2

I read all three cases in footnote 193, but they don't explain the boldening.

      At an earlier time, the courts rejected the use of the private law doctrine of estoppel in easing the plight of someone who had relied on an assurance from an official only to find that it was not binding because it was thought to allow officials to play fast and loose with legal rules and the limits of a public authority’s powers, duties or jurisdiction.193 Thus estoppel could not affect the obligation to perform a statutory duty. The House of Lords reconsidered the issue in 2002, in which Lord Hoffmann said:

It seems to me that in this area, public law has already absorbed what is useful from the moral values which underlie the private law concept of estoppel and the time has come for [public law] to stand upon its own two feet.194

As a result, the analogy between legitimate expectations and estoppel is not one which is likely to be of any utility in the near future.

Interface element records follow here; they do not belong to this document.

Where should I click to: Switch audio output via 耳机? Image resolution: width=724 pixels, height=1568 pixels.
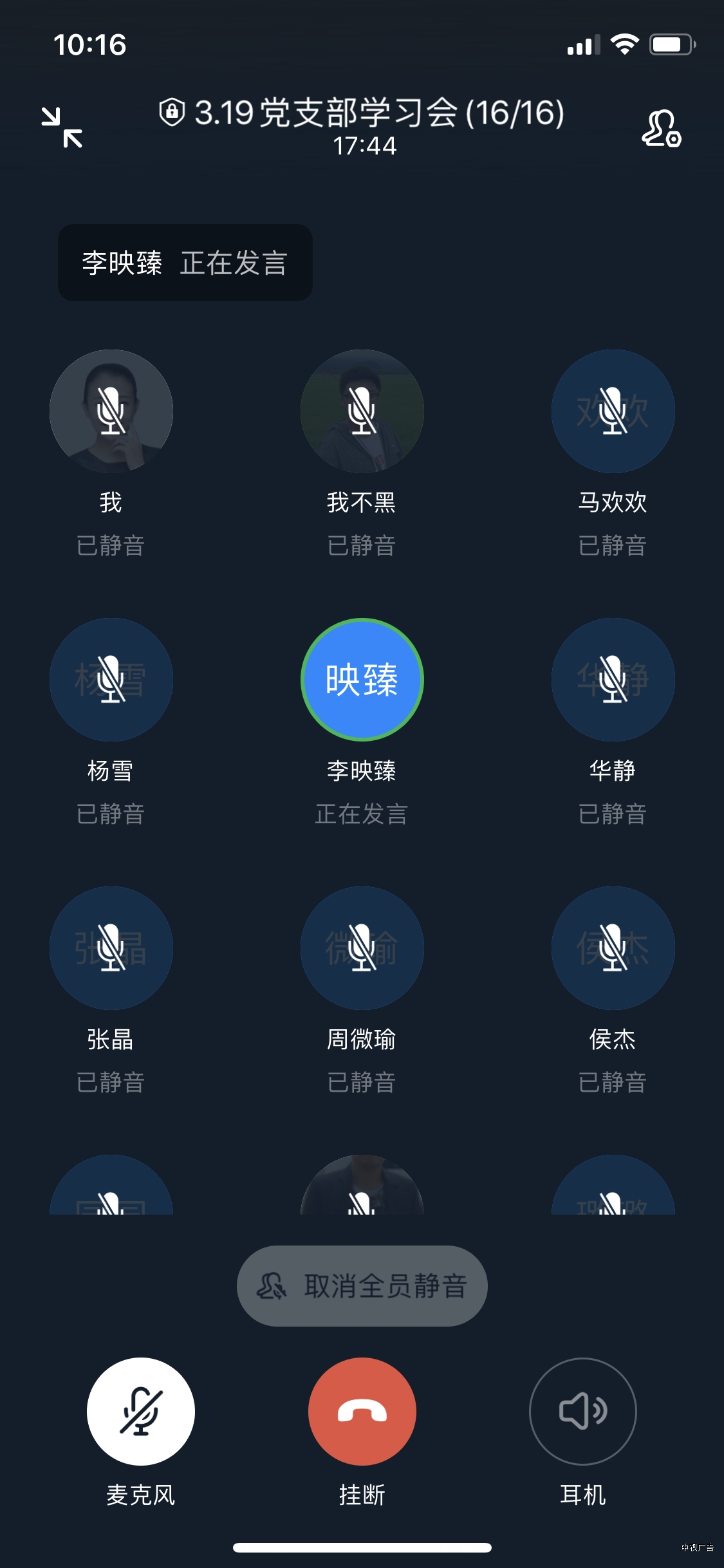click(582, 1411)
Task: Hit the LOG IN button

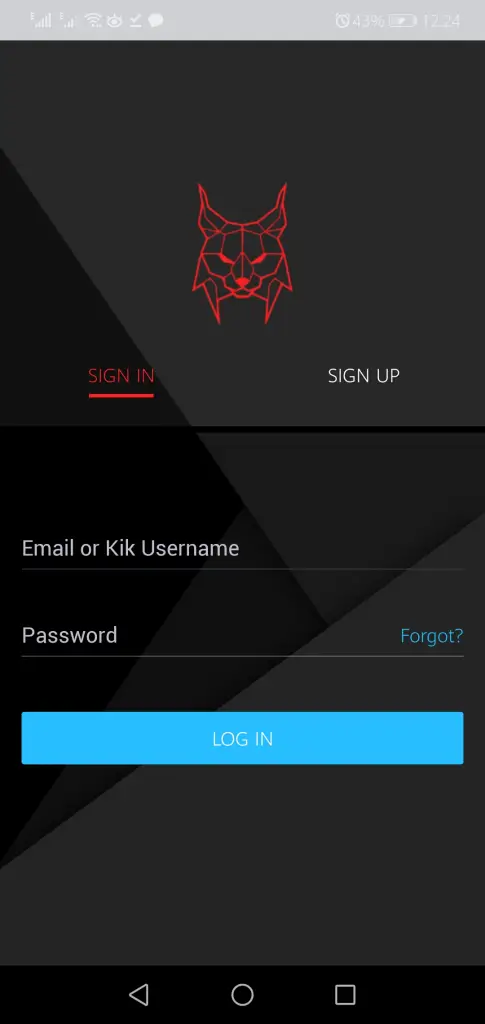Action: pyautogui.click(x=242, y=738)
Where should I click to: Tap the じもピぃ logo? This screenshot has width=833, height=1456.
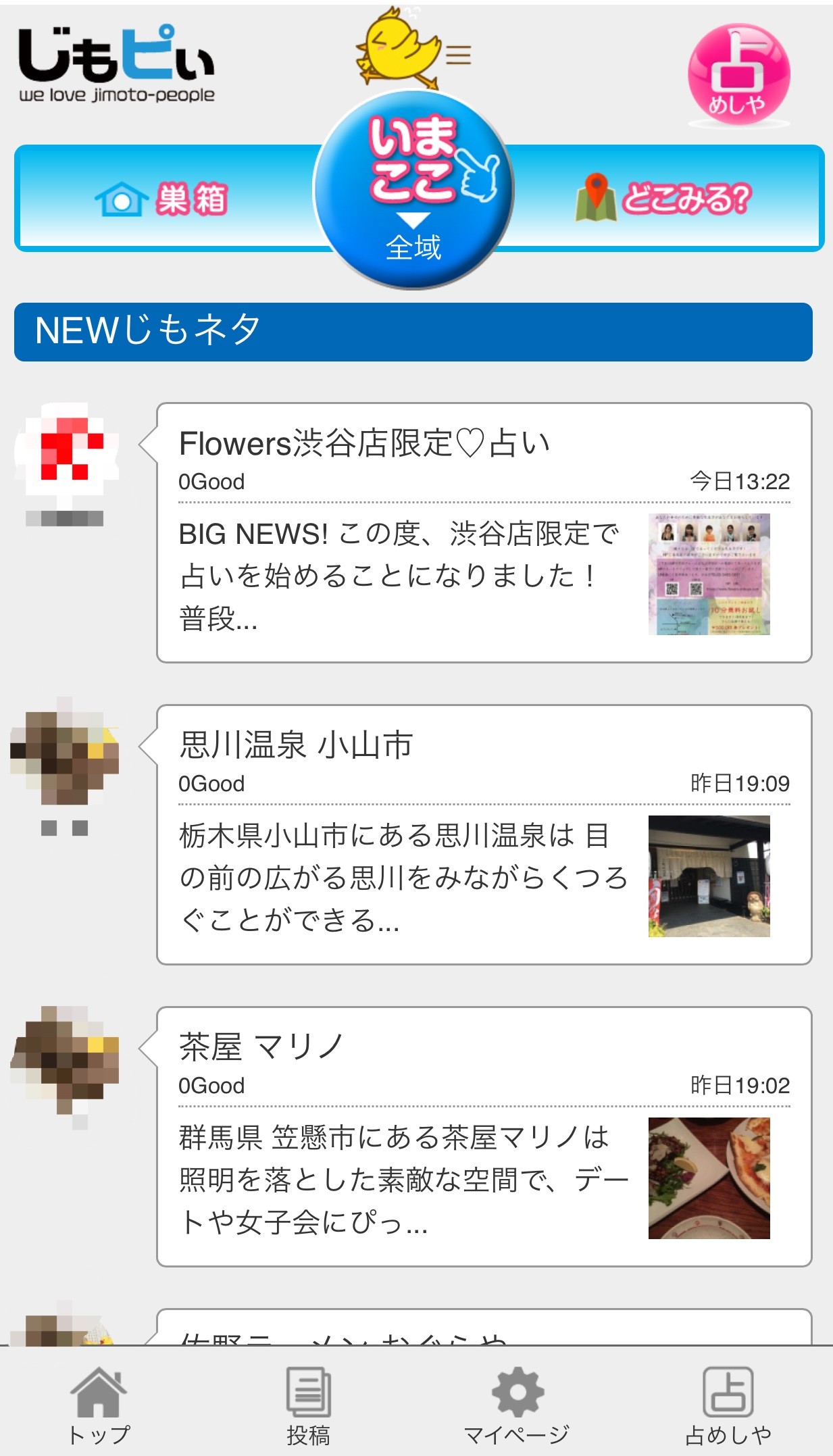[116, 64]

193Maritime Electric Co v General Dairies Ltd [1937] AC 610; Rhyl UDC v Rhyl Amusements Ltd [1959] 1 All ER 257; Essex Congregational Union v Essex CC [1963] AC 808.

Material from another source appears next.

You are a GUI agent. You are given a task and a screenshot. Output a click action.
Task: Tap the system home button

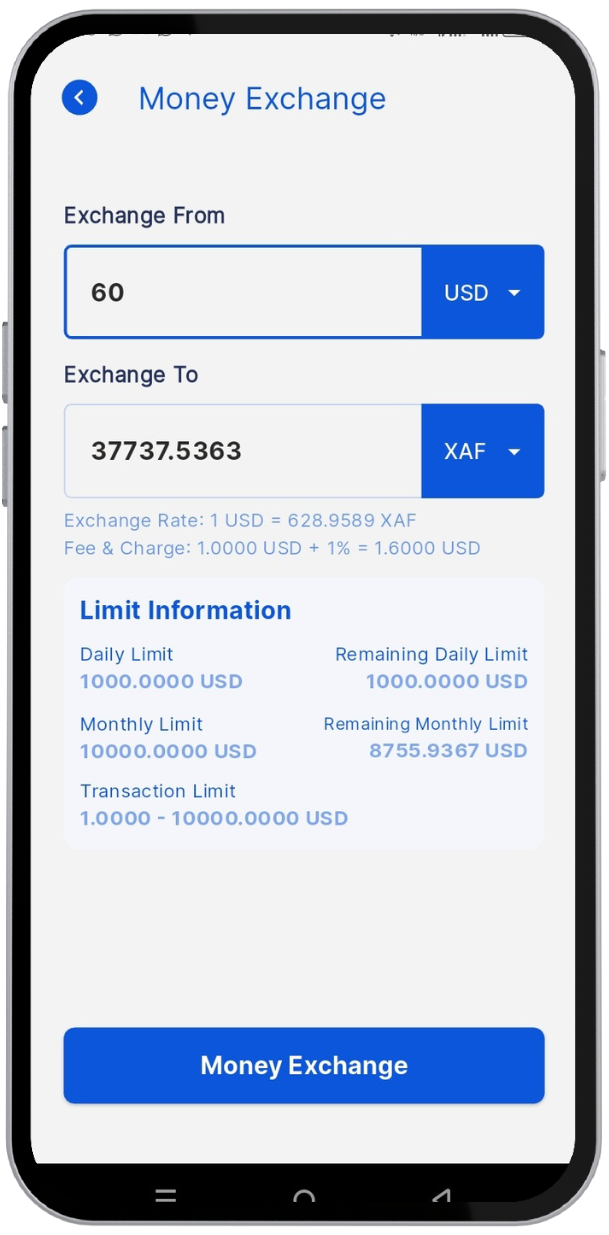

Bradley, Ewing. Constitutional and Administrative Law (2018 17 ed). p 667.

2

Presumably the fear was that a law or policy governing the public authority might say one thing, but if an official assured a member of the public to the contrary, then the MoP could then require the authority to comply with the official assurances instead of their policy. Thus the official could unilaterally force the public authority to change its behaviour in arbitrary ways.